Yesterday turned out pretty good. I got to visit with my BFF and hug her. It felt so good to finally be so close to her. We talked for a couple hours and it felt so natural. I am not sure what I was so nervous about.
The rest of the time was pretty boring. Like today has been so fucking. I am not experiencing much difference than when I am in Omaha. Except I keep getting little jolts of anxiety and I’m kind of dreading the drive home. I still have a whole other day of this. I wish I was brave enough to go out by myself.
Being stuck in a hotel room for three days is not something I think I will do again. The next time hubby has a trip I think I’ll just stay home and be bored there. Sure I won’t get to sleep with him but I will feel more comfortable.
I have this feeling that something bad will happen constantly popping into my head. It’s so annoying. Hubby still won’t be back for another 3 hours.

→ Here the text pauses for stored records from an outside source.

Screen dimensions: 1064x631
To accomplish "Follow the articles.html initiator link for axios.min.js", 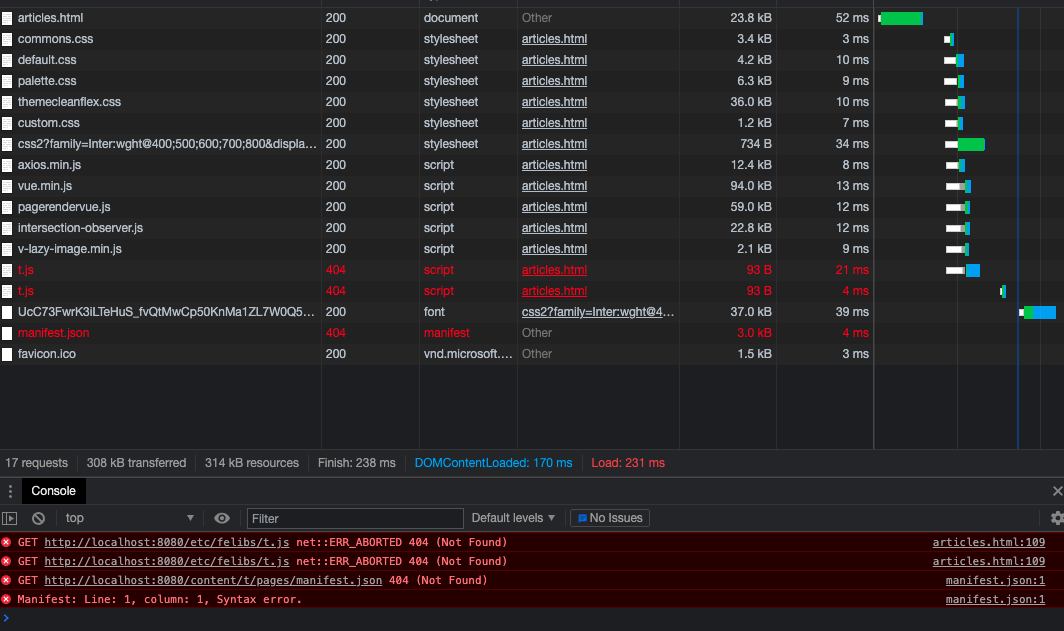I will pos(554,164).
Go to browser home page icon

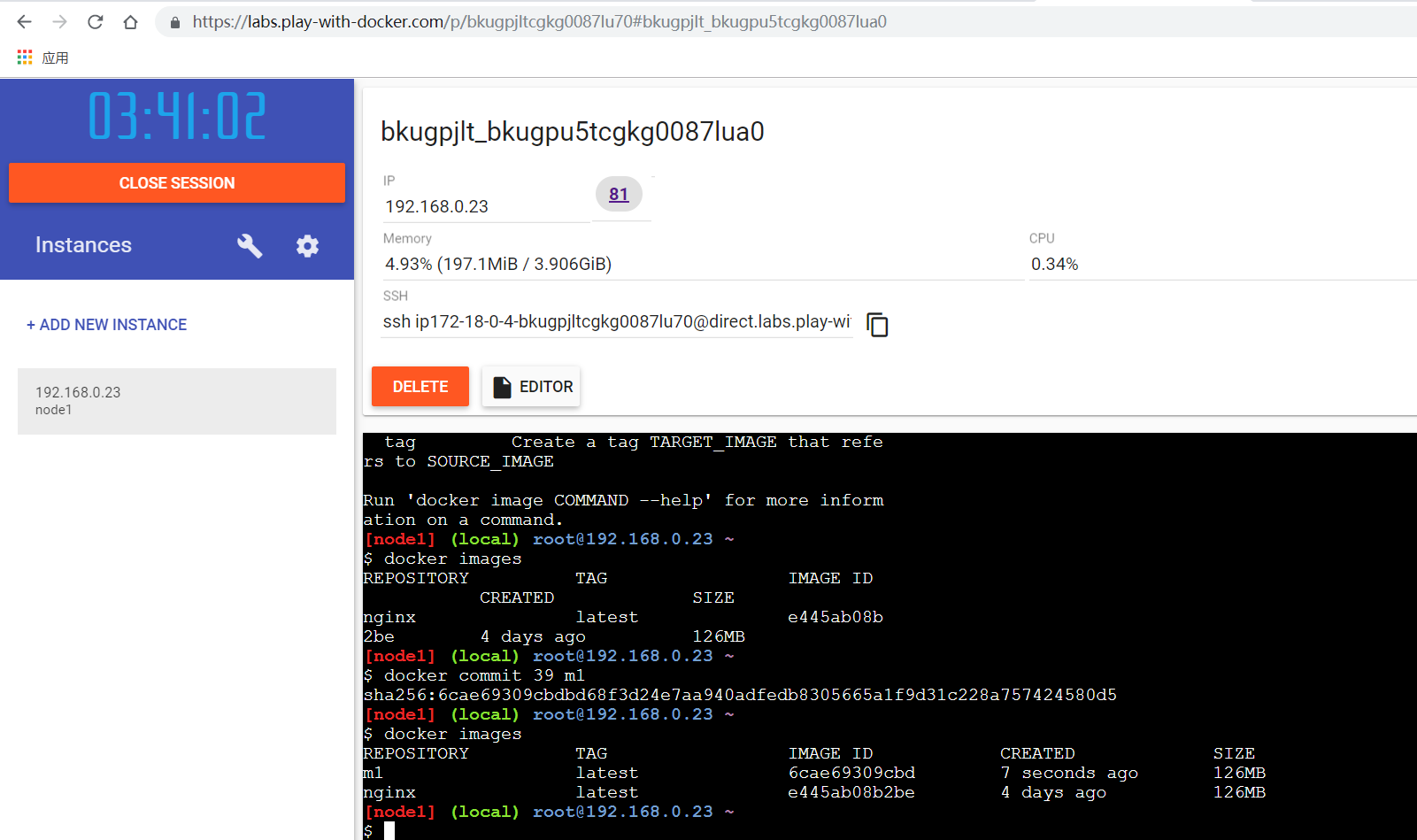tap(131, 22)
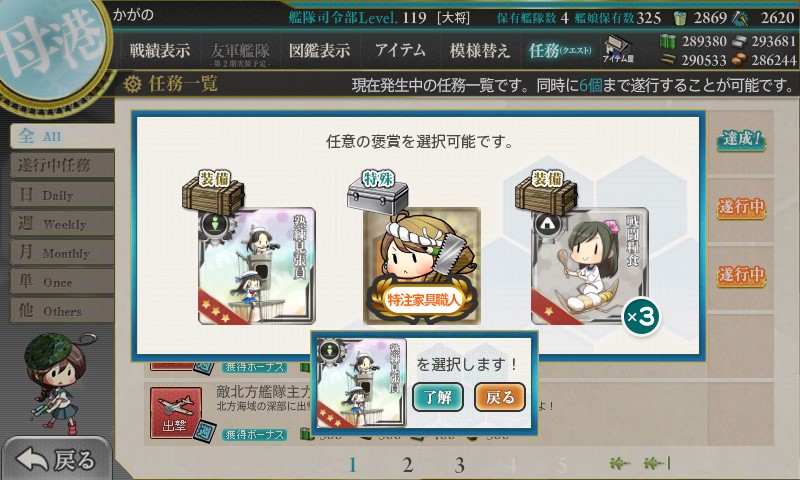Jump to the last quest page arrow
800x480 pixels.
[x=657, y=463]
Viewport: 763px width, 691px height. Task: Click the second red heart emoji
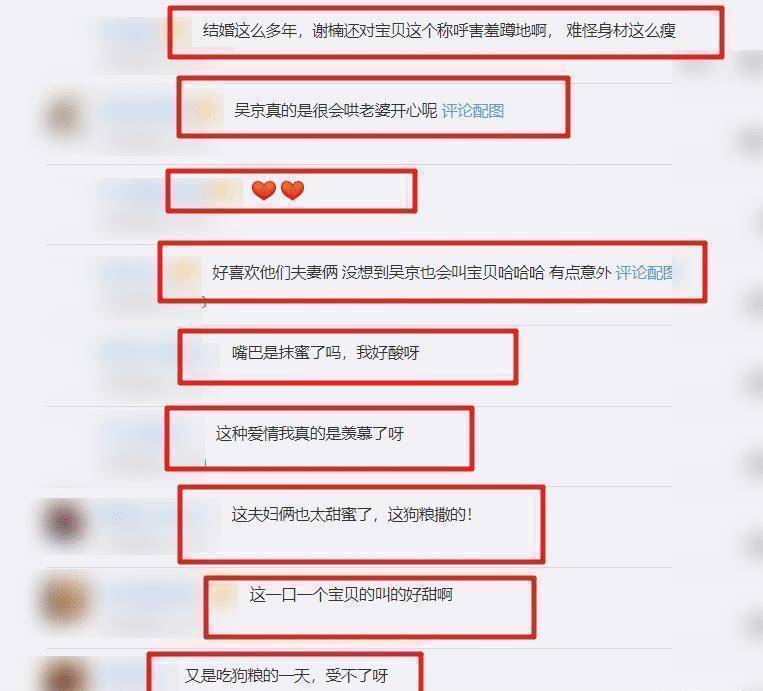pos(292,190)
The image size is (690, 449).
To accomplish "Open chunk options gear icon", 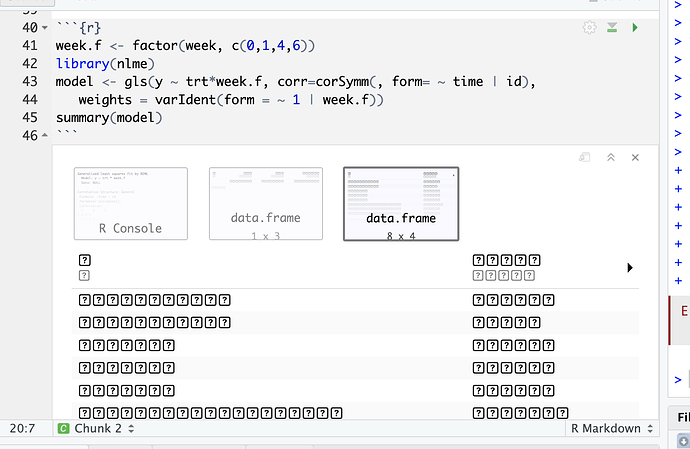I will coord(590,28).
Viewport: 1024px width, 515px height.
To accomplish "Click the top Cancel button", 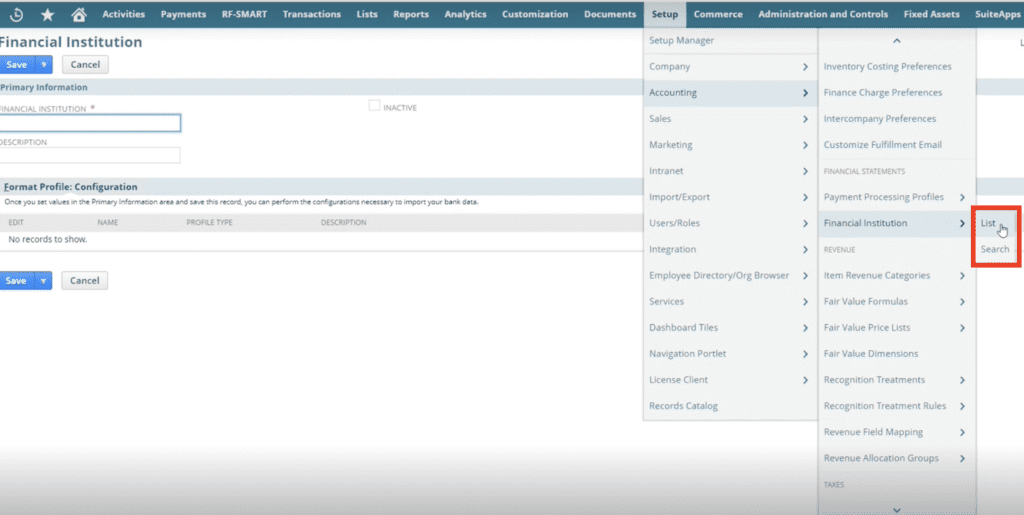I will pyautogui.click(x=85, y=64).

Plus I’ve been waking up earlier then I do at home which is making the day even longer.
If anyone has any suggestions of what a person stuck in a hotel room can do with herself, I’ll gladly take it into consideration, cause this just blows… Maybe I’ll get hubby to take me out tonight to at least get some fresh air.
take dozens of selfies that are all different from each other. 🙂
sleep with the tv on. lay down or sit comfortable and fantasize. get really into it. make up stories to yourself. do some deep breathing or meditating?
good luck! 🙂
Unravel the sheets and make…… no, no! Don’t listen to me, lol. The one time I was penned up in a hotel room I started writing: lists of good things in my life, gratitude, and sayings to encourage me. The gratitude led me to write my first letter in years. I still have those pages, and they still help during the bleak periods.
I’ll be thinking of you, wishing well and safe journeys home.